Mrs W, a 28-year-old woman, was 34 weeks’ pregnant with her first child. Her pregnancy had been uneventful up to this point, although she had received input from the local smoking cessation service, having had difficulty giving up during the second trimester.
She attended her GP with a widespread rash. Her GP, Dr G, documented an erythematous vesicular rash, with multiple lesions over Mrs W’s face and trunk. He made the clinical diagnosis of chickenpox. She was noted to be systemically well. Dr G gave advice regarding symptomatic treatment of the condition.

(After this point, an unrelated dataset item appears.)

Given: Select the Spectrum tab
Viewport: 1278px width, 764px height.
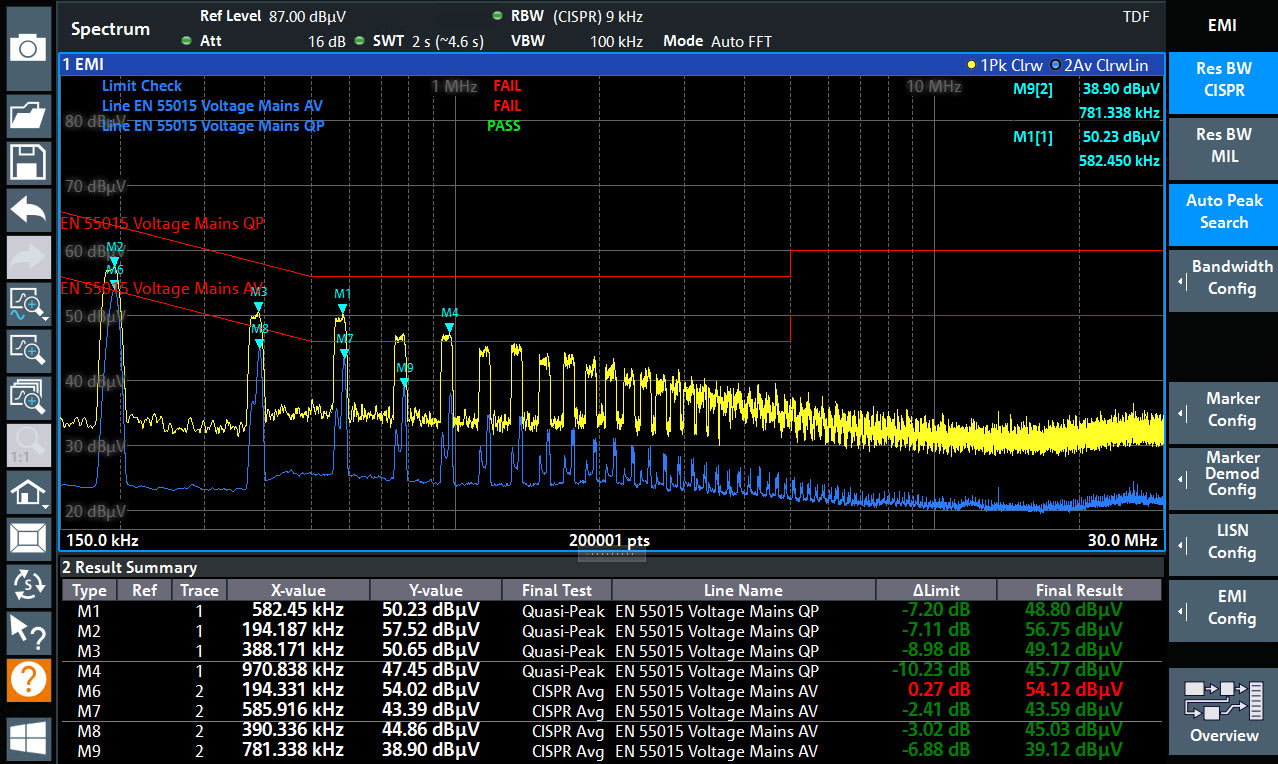Looking at the screenshot, I should click(x=110, y=28).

Three days later, Mrs W developed a cough overnight and requested a GP visit the following morning. Dr G attended and recorded the visit in the medical notes. He stated that Mrs W was unwell, and had a persistent cough. Dr G noted basal crackles on auscultating the lungs, and documented that this was a severe case of chickenpox. He did not prescribe any treatment and did not arrange to see Mrs W again.
Mrs W was reassured that “chickenpox is not dangerous to the baby at this stage of pregnancy”. Admission to hospital was not discussed.
A further three days later, Mrs W rang the surgery again and reported feeling unwell. Her cough had continued and was preventing sleep. A visit was advised, but before this could take place Mrs W experienced symptoms suggestive of premature labour, and made her own way to hospital.
Mrs W delivered a baby boy soon after admission to labour ward. The baby unfortunately died within hours of birth, due to neonatal chickenpox infection. Mrs W was diagnosed with pneumonia and required intensive care and ventilation. She later made a good recovery.
Mr and Mrs W made a claim against Dr G. The case was settled for a moderate sum.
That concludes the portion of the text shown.